Berdasar PKPU No 10 Tahun 2020 Tentang Perubahan atas Peraturan Komisi Pemilihan Umum Nomor 6 Tahun 2020 Tentang Pelaksanaan Pemilihan Gubernur Dan Wakil Gubernur, Bupati Dan Wakil Bupati, Dan/Atau Wali Kota Dan Wakil Wali Kota Serentak Lanjutan Dalam Kondisi Bencana Nonalam Corona Virus Disease 2019 (COVID-19), peserta kampanya dengan bentuk tatap muka dibatasi maksimal 50 orang.

“Untuk kampanye rapat umum maksimal 100 orang,” kata Ketua KPU Gunungkidul, Ahmadi Ruslan Hani, Selasa (8/9/2020) saat jumpa pers. Pihaknya menyarankan agar kampanye lebih diutamakan digelar secara daring.

Adapun untuk kampanye berbentuk rapat umum ditetapkan hanya dilaksanakan satu kali selama masa kampanye. Berbeda dengan debat publik, agenda yang akan disiarkan secara langsung oleh televisi, streaming serta siaran tunda ini justru akan dilaksanakan selama 3 kali.

Sebagaimana diketahui, dari hasil Tahapan Pendaftaran yang diselenggarakan selama 3 hari (4 – 6 September 2020) terdapat total 4 bakal pasangan calon yang datang untuk mendaftarkan diri ke kantor KPUD Gunungkidul bersama dengan partai politik pengusung masing-masing.

Keempat pasangan bakal calon Bupati dan Wakil Bupati tersebut diantaranya pasangan Bambang Wisnu Handoyo – Benyamin Sudarmadi, pasangan Prof. Dr. H. SutrisnaWibawa, M. Pd – Mahmud Ardi Widanto, S. IP, pasangan Drs. Immawan Wahyudi, MH – Dra. Martanty Soenar Dewi, dan pasangan Sunaryanta – Heri Susanto, S. Kom., M. Si.

Pasangan Bambang – Benyamin menjadi pendaftar pertama yang datang ke KPUD Gunungkidul pada hari Jumat, 4 September 2020 pukul 13.55 WIB. Kemudian pada hari berikutnya yaitu Sabtu, 5 September 2020 pukul 09.54 WIB, pasangan Sutrisna – Ardi bersama Partai Amanat Nasional (PAN), Partai Keadilan Sejahtera (PKS), Demokrat, dan Gerindra sebagai koalisi partai pengusung menjadi pendaftar kedua dalam tahapan pendaftaran ini.
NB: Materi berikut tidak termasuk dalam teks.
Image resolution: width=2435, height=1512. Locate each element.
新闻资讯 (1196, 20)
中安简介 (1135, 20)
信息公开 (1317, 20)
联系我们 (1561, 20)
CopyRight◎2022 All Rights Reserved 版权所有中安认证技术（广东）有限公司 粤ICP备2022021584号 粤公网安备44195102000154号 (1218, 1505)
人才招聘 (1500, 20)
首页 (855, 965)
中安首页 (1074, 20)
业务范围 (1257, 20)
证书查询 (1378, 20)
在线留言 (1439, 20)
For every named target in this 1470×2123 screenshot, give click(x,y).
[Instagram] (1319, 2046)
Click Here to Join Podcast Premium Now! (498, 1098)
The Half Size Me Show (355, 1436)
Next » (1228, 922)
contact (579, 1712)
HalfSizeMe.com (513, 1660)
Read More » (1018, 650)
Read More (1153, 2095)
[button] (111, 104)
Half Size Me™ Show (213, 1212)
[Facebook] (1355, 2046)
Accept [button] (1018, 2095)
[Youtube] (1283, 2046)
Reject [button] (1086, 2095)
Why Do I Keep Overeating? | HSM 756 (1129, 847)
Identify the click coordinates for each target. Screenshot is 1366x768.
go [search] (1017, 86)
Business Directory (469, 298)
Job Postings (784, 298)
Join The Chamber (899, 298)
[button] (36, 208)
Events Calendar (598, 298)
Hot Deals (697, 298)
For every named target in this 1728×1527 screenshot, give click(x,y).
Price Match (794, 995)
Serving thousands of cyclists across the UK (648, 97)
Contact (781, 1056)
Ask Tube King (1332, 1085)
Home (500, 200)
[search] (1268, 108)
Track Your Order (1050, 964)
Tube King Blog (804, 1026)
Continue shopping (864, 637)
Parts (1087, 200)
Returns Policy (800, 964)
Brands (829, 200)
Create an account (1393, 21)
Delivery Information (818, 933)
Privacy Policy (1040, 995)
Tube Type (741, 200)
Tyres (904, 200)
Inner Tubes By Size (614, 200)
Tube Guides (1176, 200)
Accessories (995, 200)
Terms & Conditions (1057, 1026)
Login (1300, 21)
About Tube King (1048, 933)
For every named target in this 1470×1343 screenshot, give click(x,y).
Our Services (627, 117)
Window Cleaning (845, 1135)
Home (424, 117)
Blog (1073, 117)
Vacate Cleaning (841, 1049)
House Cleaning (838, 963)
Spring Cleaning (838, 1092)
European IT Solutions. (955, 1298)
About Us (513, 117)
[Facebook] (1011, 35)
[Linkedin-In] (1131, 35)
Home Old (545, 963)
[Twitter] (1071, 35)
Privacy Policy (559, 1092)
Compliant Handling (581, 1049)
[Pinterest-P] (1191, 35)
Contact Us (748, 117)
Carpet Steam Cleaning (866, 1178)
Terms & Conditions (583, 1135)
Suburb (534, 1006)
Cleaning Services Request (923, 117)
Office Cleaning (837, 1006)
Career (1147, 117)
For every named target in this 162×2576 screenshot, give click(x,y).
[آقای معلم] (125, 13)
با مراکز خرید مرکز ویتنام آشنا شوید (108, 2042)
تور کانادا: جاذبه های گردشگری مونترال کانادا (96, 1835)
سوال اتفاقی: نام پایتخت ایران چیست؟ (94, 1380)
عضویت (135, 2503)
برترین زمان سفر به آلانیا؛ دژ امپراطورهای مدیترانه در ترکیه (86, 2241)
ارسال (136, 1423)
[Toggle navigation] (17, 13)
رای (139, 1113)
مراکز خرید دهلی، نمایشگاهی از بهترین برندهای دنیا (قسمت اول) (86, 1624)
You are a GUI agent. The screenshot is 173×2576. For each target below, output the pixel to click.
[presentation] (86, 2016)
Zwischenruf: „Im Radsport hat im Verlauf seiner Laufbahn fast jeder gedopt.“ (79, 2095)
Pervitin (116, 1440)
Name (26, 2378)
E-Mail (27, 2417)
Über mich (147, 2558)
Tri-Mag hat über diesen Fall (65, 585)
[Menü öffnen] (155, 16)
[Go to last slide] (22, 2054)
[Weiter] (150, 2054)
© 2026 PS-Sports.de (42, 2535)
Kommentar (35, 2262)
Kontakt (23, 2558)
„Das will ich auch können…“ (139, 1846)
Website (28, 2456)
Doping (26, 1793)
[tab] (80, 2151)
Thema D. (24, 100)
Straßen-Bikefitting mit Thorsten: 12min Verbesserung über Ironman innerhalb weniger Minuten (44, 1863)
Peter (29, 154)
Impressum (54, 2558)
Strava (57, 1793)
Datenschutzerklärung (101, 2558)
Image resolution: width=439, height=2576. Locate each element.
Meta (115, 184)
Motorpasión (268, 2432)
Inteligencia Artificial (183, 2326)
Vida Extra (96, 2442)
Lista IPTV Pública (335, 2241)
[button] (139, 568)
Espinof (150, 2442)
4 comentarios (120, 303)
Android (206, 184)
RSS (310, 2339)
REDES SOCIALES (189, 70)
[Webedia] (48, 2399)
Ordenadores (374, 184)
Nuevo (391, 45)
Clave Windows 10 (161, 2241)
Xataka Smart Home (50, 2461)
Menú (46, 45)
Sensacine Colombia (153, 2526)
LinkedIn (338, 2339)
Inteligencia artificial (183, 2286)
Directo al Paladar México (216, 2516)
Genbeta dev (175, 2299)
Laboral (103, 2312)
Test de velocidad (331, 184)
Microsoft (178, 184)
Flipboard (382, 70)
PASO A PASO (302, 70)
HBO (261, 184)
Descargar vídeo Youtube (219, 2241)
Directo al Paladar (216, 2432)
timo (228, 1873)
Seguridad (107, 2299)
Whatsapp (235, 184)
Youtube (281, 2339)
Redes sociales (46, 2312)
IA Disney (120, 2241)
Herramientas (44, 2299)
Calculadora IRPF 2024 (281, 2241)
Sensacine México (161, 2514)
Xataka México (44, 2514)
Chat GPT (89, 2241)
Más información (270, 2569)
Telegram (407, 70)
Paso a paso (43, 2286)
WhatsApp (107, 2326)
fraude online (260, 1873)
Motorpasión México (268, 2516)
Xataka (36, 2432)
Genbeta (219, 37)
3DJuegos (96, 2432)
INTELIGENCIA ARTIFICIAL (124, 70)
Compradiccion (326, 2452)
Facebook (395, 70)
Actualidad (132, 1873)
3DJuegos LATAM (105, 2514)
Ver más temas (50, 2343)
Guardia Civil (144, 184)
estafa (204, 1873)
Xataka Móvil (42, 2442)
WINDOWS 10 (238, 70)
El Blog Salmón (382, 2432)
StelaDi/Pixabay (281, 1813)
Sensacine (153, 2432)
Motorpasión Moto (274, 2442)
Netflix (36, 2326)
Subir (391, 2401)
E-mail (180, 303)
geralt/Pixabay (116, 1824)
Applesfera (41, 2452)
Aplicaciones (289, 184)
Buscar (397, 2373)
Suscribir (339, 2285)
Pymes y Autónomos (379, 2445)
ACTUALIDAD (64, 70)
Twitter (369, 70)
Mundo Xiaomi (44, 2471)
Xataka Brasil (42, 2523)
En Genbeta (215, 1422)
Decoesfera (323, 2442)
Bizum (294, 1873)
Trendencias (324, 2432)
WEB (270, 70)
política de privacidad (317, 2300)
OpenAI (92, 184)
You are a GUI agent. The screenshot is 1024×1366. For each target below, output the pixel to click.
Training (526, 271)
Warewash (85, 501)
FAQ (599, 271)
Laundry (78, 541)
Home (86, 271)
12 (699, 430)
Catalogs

Di hari yang sama, tepat pukul 14.05 WIB pasangan Immawan – Martanty mendaftarkan diri sebagai bakal pasangan calon bersama dengan partai pengusungnya, NasDem. Pada hari terakhir pendaftaran, Minggu 6 September 2020 pukul 15.30 WIB, pasangan Sunaryanta – Heri yang diusung oleh partai Golongan Karya (Golkar) dan Partai Kebangkitan Bangsa (PKB) resmi menjadi pendaftar keempat.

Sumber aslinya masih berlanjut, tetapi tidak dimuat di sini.